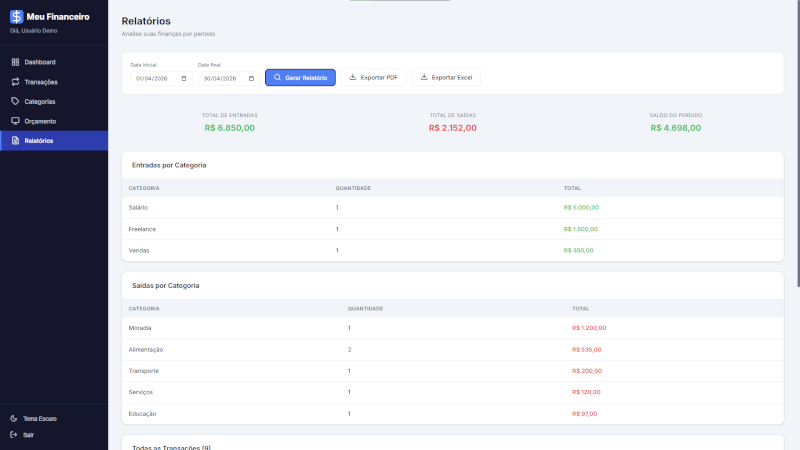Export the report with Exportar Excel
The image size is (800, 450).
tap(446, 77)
——
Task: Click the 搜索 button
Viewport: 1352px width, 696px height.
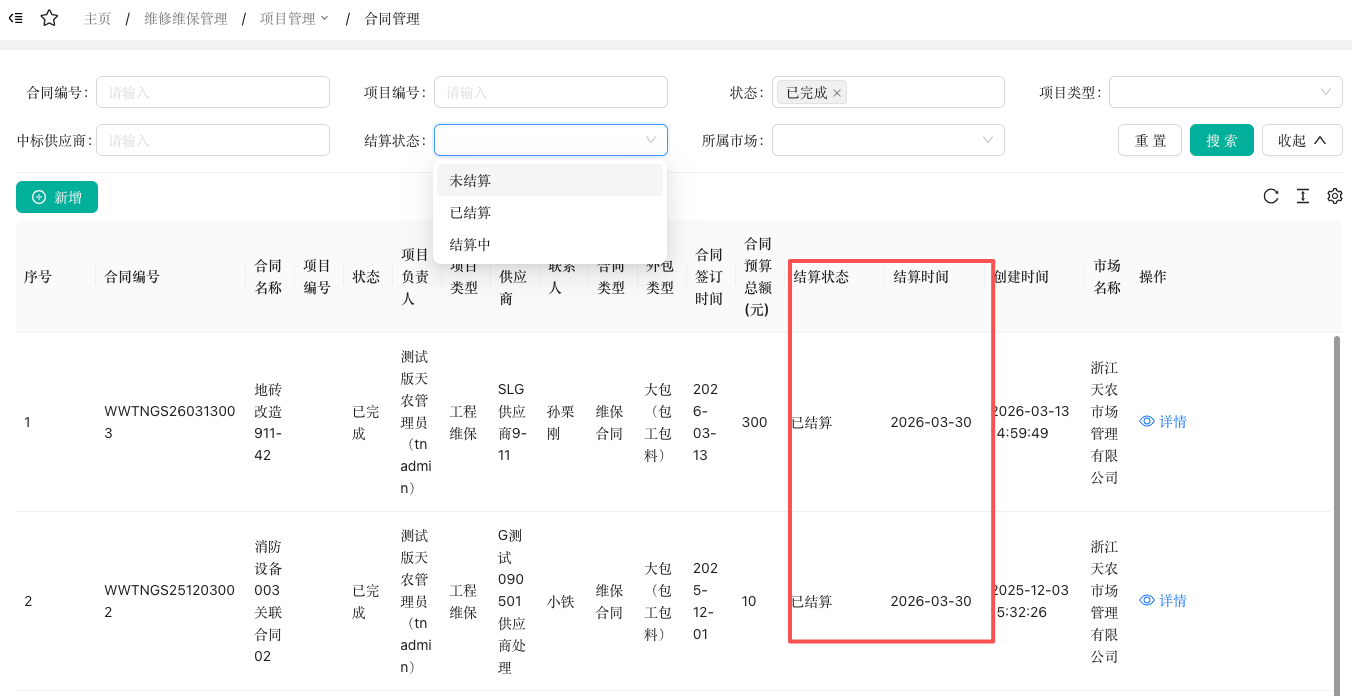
——
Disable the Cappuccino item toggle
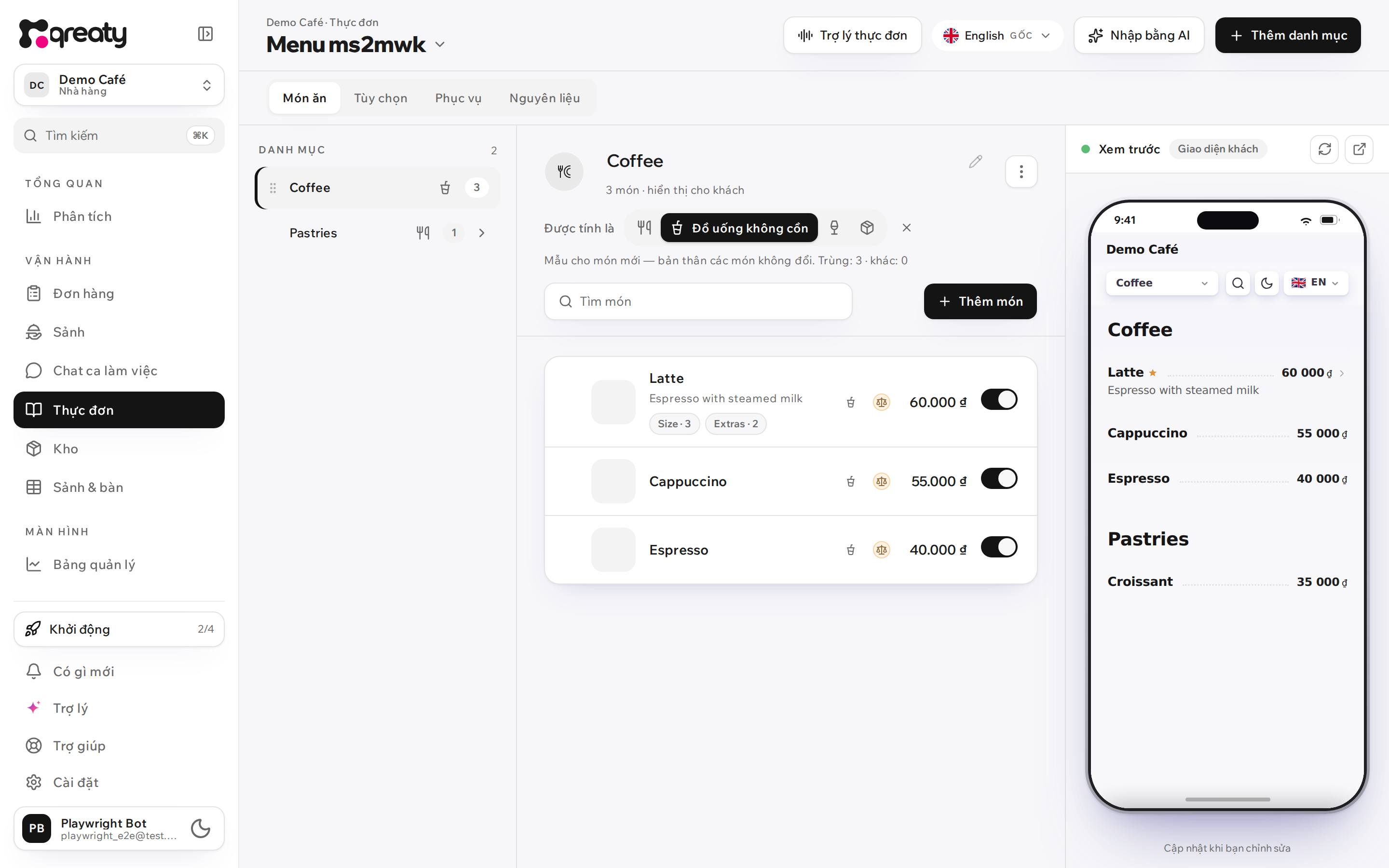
——
▶ **EXERCISE REQUIREMENTS**:
Above this instruction are the records; retype exactly the lines from the one containing "Task: Click the 搜索 button" up to and including the one containing "Viewport: 1352px width, 696px height.".

▶ **ANSWER BOX**:
Task: Click the 搜索 button
Viewport: 1352px width, 696px height.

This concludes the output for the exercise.